1.    On June 2, 1997, the Inter-American Commission on Human Rights (hereinafter "the Commission") received a complaint against the Republic of Peru (hereinafter "the Peruvian State" or "the State"). The pertinent parts of that complaint were transmitted to the State through a letter dated July 16, 1997, requesting information on the events denounced and any other information that might enable the Commission to judge whether or not all domestic remedies had been exhausted in this case.

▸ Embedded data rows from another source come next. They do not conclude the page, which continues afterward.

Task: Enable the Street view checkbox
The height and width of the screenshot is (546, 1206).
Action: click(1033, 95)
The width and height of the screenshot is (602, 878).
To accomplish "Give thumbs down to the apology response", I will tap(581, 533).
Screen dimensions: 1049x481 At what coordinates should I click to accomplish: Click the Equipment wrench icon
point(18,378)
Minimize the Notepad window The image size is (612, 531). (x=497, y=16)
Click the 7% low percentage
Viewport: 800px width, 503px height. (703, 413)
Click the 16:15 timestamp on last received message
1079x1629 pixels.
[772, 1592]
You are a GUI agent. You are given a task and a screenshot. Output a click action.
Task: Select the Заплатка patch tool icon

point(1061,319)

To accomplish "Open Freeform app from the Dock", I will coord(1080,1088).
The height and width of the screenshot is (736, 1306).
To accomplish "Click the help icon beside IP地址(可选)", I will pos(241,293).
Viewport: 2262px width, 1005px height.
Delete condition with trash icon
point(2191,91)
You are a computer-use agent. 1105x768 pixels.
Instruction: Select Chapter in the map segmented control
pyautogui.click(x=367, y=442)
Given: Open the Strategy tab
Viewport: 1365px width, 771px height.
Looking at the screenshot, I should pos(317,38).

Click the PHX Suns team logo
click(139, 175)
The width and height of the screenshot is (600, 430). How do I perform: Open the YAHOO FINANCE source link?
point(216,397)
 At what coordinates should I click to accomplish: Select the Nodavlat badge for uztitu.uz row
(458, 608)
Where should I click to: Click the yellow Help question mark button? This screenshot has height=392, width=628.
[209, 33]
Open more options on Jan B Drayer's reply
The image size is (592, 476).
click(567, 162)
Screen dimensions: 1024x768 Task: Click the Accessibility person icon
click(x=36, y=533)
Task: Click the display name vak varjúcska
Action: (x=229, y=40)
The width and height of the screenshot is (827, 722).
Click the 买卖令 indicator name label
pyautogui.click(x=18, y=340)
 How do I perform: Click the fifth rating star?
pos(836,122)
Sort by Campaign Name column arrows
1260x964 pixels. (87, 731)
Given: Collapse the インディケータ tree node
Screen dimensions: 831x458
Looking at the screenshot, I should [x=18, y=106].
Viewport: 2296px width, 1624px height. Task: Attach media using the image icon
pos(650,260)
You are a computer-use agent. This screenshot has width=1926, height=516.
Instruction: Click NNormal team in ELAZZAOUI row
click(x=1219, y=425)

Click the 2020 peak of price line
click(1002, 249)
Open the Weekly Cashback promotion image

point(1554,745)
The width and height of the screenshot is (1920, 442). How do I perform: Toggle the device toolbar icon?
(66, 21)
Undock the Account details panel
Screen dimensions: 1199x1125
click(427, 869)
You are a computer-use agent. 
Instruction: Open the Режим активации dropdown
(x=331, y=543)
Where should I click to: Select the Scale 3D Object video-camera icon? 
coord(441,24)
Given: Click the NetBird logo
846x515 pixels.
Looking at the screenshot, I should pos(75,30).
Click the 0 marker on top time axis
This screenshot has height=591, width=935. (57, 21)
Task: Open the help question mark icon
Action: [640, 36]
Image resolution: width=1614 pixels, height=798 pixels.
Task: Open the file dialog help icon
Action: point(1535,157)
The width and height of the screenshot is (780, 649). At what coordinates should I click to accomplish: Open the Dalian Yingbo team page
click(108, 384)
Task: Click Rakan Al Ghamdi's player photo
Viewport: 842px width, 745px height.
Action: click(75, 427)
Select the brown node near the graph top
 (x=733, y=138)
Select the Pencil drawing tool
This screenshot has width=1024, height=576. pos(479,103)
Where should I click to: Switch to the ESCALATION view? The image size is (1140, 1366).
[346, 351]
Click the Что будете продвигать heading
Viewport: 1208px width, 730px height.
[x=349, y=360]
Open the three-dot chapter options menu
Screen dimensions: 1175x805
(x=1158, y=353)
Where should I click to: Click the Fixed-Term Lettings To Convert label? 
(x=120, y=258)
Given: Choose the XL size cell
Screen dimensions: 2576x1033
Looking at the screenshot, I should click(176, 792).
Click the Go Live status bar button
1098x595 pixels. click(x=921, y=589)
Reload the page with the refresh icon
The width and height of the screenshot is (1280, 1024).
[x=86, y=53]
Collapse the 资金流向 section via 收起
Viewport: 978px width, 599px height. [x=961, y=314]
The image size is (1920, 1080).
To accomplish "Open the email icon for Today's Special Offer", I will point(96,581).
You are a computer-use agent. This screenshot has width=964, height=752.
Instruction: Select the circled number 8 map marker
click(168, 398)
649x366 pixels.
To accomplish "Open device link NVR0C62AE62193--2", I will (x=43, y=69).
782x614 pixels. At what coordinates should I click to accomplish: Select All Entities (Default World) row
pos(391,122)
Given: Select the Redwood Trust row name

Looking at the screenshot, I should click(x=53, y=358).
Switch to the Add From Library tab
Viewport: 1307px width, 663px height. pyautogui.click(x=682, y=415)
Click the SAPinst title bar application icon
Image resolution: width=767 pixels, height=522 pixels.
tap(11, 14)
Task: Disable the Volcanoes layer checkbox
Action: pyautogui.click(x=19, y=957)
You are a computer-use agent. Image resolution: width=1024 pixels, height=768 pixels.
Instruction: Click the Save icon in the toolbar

2.    On August 23, 1996, Law No. 26,657 was passed, which interprets article 112 of the Constitution of Peru, entitling President Alberto Fujimori F. to seek a second [consecutive] term in office. On August 29, 1996, the Bar Association of Lima filed an "action of unconstitutionality" with the Constitutional Court stating that the aforementioned law violated article 112 of the Constitution.

3.    On December 27, 1996, the Constitutional Court issued its judgment thereon, in exercise of its broad interpretative powers [potestad de control difuso], ruling that Law No. 26,657, published on January 17 and 18, 1997, could not apply to President Fujimori.1

4.    On January 14, 1997, days before the publication of that judgment, four members of Congress from the majority party, some of whom later composed the investigating and prosecuting committees (infra), sent a letter to the members of the Court in which they attempted to block the ruling finding Law No. 26,657 inapplicable.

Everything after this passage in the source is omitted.